= SECCIÓN DE TEXTO =
Maurizio Bagatin
El Alto, Rimay Pampa, una Babel de pujante narrativa
“Ya es de noche cuando nuestro tren llega al Alto de La Paz. Todos estamos cansados por la lenta marcha del vehículo y la pampa árida que no da tregua al ojo durante muchas horas. De pronto, el tren en marcha todavía, alguien grita: “¡La Paz!” -Tibor Sekelj, Viaje fuera del tiempo –
Hace años atrás leí que Ramón Rocha Monroy había definido la literatura paceña como la literatura taparaco. Y Jaime Saenz era su profeta, Felipe Delgado el aparapita nocturno que, como la mariposa nocturna, es presagio de muerte. Pero El Alto es otra cosa. Escribir literatura en El Alto es cosa seria. Su increíble vitalidad hace que esta infinita ciudad esté recién por iniciar a ser narrada, a ser ella la narradora. A esta altitud solo el sorojchi que sufrirán los que llegan desde afuera, no permitirá que se la lea, desentrañe y transmita para disfrutarla de la mejor manera. El Alto nunca duerme, esto es cierto, cierra por algunos instantes sus pestañas, las hace descansar, como suelen decir algunos comerciantes de la feria 16 de julio, y retorna a sus interminables quehaceres. Desde su Ágora y su Macellum, desde esta su Rimay Pampa siempre presta a demostrar su vitalidad y que la poesía como la física -fuerza que logró que esta ciudad exista a más de cuatro mil metros sobre el nivel del mar- sean simplemente actos de creatividad. Y creatividad es también esta frenesí alteña hecha de Sitios, Objetos y Labores que aun buscan las palabras literarias que les correspondan.

= TU OBJETIVO =
Prolonga el texto sobre El Alto a partir de su última oración, manteniendo su tono y su registro.

= DATOS DE ORIGEN =
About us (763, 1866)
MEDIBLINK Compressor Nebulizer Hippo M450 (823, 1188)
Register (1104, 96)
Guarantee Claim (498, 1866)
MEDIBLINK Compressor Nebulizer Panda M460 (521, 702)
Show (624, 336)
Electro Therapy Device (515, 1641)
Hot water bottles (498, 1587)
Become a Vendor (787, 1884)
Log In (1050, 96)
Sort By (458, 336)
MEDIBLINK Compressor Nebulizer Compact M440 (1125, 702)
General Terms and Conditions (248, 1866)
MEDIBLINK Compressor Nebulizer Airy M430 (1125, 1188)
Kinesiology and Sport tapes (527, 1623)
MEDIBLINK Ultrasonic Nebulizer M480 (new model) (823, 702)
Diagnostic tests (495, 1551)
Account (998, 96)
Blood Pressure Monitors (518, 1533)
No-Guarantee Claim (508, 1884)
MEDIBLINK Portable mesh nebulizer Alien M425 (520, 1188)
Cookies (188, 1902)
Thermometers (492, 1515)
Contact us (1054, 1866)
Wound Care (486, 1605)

= RESPUESTA DEL EJERCICIO =
La ficción puede realmente generar envidia. ¿Cómo no dejarse llevar por esta energía que acumula y comprime esta ciudad tan joven? Un Leviatán que no es bíblico, un Prometeo que no es mitológico, con un crecimiento que nunca se detiene, cuando la literatura es la que logra consignarnos la lectura de todas las imperfecciones. Es esta la literatura que nace de una escritura que, en las palabras de Oscar Coaquira Alí, “es una terapia que nos sana y enferma a la vez”. Las fiestas que reúnen después del conflicto, este mundo aymara que debemos reconocer para empezar a comprenderlo en esta su forma cíclica de entender la vida, en este Jiwasa que se sentirá participe cuando no se sienta traicionado. Ahí convive toda la lógica tetraléctica que implica lo cierto, lo falso, lo posiblemente cierto y lo posiblemente falso. “No somos pues el Olimpo ni una Acrópolis, somos el lugar y el escenario de los cambios propiciados por el trabajo y no por el discurso”, nos recuerda Luis Raimundo Quispe Flores.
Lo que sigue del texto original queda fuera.